__TASK INPUTS__.
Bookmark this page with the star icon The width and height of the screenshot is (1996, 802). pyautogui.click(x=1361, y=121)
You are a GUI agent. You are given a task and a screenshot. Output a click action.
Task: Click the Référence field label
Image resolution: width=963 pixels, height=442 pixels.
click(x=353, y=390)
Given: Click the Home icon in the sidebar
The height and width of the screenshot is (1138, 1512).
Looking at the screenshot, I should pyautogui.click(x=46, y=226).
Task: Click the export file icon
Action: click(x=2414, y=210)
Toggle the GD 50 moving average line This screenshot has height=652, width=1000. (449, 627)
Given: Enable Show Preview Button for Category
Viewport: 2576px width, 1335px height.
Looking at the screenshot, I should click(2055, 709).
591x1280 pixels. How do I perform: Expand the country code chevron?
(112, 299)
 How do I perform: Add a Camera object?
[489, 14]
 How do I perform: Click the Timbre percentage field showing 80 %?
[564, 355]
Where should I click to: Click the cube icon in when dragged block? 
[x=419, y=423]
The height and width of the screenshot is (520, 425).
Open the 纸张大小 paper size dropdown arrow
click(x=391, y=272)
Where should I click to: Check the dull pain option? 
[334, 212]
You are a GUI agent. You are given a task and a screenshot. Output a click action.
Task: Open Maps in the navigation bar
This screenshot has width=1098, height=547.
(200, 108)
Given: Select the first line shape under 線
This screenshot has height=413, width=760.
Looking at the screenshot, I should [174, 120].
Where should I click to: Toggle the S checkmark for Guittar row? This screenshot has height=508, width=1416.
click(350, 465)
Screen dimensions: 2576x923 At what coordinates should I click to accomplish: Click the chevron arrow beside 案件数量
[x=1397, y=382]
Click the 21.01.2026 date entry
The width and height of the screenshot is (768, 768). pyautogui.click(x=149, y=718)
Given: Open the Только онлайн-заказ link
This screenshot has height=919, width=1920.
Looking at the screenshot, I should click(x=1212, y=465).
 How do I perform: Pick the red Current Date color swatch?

__PROBLEM DETAILS__.
Please copy, without any change, the lines of the material from the first through the one containing "Task: Click the Référence field label". Write nothing else.

__TASK OUTPUT__.
Bookmark this page with the star icon The width and height of the screenshot is (1996, 802). pyautogui.click(x=1361, y=121)
You are a GUI agent. You are given a task and a screenshot. Output a click action.
Task: Click the Référence field label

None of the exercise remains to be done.